TASK REQUIREMENTS: Scan the lines below for "agent" and copy the matches.
*** Block opens ***
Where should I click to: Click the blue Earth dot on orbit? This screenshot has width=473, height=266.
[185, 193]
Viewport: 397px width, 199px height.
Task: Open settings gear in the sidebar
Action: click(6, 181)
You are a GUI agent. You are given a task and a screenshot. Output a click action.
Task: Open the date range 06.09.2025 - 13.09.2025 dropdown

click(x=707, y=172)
*** Block closes ***
*** Block opens ***
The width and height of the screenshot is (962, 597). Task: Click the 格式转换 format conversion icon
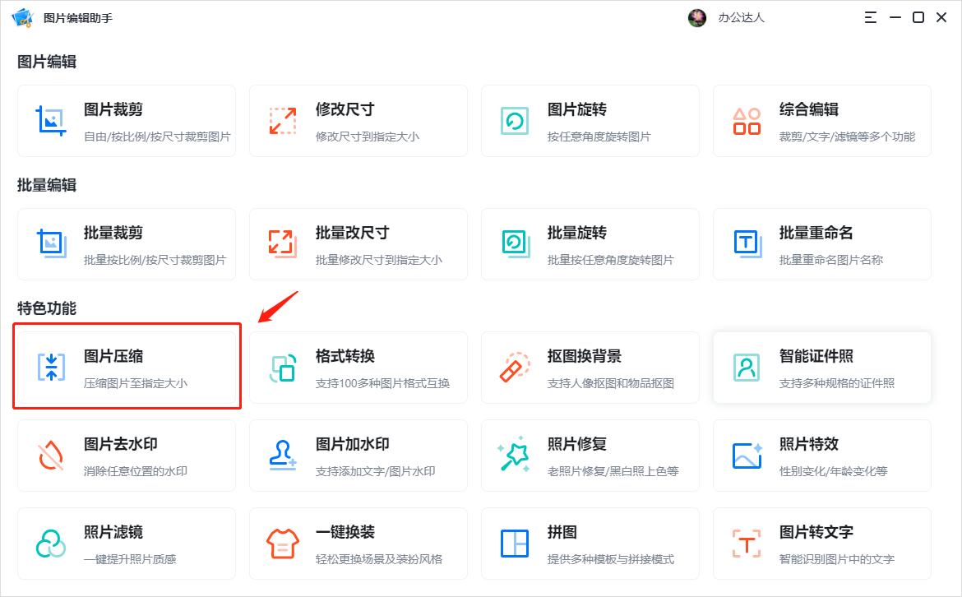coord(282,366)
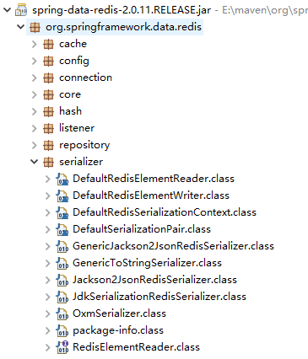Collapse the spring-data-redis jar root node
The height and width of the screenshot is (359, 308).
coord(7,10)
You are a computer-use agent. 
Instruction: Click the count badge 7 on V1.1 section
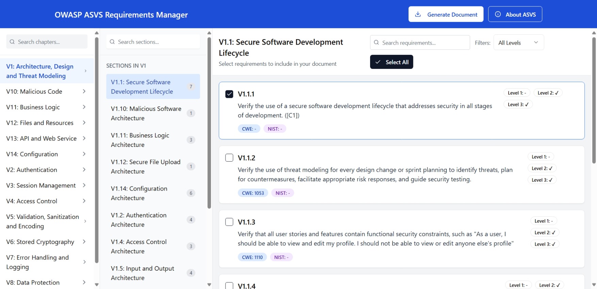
*** Block closes ***
RESULT:
You are a GUI agent. You are given a task and a screenshot. Output a click action.
You are a computer-use agent. 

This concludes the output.